If any equipment or machine is used for a long period of time, due to wear and tear, the item tends to
worsen. A remedial action to bring the item or equipment to the original level is desired. Then the need for
replacement becomes necessary. This need may be caused by a loss of efficiency in a situation leading to
economic decline. By efflux of time the parts of an item are being worn out and the cost of maintenance and
operation is bound to increase year after year. The resale value of the item goes on diminishing with the passage
of time. The depreciation of the original equipment is a factor, which is responsible not to favour replacement
because the capital is being spread over a long time leading to a lower average cost. Thus there exists an
economic trade-off between increasing and decreasing cost functions. We strike a balance between the two
opposing costs with the aim of obtaining a minimum cost. The problem of replacement is to determine the
appropriate time at which a remedial action should be taken which minimizes some measure of effectiveness.
Another factor namely technical and / or economic obsolescence may force us for replacement.
In this segment we deal with the replacement of capital equipment that deteriorates with time, group
replacement and staffing problems.
REPLACEMENT OF ITEMS WITH GRADUAL DETERIORATION
As mentioned earlier the equipments, machineries and vehicles undergo wear and tear with the passage
of time. The cost of operation and the maintenance are bound to increase year by year. A stage may be reached
that the maintenance cost amounts prohibitively large that it is better and economical to replace the equipment
with a new one. We also take into account the salvage value of the items in assessing the appropriate or
opportune time to replace the item. We assume that the details regarding the costs of operation, maintenance and
the salvage value of the item are already known. The problem can be analysed first without change in the value
of the money and later with the value included.

◆ ◆ ◆

*WHAT THE TASK ASKS*:
Extend the passage on replacing equipment that wears out over time, picking up right after "and later with the value included."

◆ ◆ ◆

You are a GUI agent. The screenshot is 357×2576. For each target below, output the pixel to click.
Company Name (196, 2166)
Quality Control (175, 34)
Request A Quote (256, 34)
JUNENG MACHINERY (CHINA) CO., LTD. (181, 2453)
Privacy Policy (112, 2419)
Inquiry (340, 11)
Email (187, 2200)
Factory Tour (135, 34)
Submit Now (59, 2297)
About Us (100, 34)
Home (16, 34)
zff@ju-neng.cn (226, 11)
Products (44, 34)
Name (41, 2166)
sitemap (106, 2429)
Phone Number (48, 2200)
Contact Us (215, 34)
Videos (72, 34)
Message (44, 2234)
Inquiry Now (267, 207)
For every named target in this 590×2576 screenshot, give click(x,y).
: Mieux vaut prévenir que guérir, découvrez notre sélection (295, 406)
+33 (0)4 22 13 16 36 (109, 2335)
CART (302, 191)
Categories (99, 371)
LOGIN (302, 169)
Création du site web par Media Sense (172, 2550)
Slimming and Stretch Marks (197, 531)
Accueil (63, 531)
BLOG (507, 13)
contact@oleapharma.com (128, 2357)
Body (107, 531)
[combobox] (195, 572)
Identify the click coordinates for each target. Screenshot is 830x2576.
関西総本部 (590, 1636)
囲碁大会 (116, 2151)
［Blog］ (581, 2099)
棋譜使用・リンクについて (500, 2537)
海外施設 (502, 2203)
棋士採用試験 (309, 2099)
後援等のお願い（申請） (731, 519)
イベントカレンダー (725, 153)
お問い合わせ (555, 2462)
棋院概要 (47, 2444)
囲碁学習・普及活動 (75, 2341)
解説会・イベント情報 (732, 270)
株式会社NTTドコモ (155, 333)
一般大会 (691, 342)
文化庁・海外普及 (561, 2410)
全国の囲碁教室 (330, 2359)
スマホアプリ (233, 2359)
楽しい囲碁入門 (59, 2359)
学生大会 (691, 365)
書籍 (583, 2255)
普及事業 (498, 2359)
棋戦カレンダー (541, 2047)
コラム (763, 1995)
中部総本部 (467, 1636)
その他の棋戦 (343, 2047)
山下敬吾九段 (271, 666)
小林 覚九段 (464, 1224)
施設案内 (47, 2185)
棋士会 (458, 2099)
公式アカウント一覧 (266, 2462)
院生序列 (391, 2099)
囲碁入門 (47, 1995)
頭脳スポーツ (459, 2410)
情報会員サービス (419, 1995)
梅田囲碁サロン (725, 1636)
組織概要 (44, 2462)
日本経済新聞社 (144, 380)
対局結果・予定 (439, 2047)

◆ ◆ ◆

*RESULT OF THE EXERCISE*:
If the interest rate for the money is zero the comparison can be made on an average cost basis. The total
cost of the capital in owning the item and operating is accumulated for n years and this total is divided by n.
Since we have discrete values for the costs for various years, an analysis is done using the tabular
method, which is simple one to use discontinuous data. There are also the classical optimization techniques
using finite difference methods for discrete parameters and using the differential calculus for continuous data.
Now we take an example in which an automobile fleet owner has the following direct operation cost
(Petrol and oil) and increased maintenance cost (repairs, replacement of parts etc). The initial cost of the vehicle
is Rs. 70, 000. The operation cost, the maintenance cost and the resale price are all given in table 1 for five
years.
Table 1
Year of
Annual
Annual
Resale
service
operating
maintenance
value
cost (Rs.)
cost (Rs.)
(Rs.)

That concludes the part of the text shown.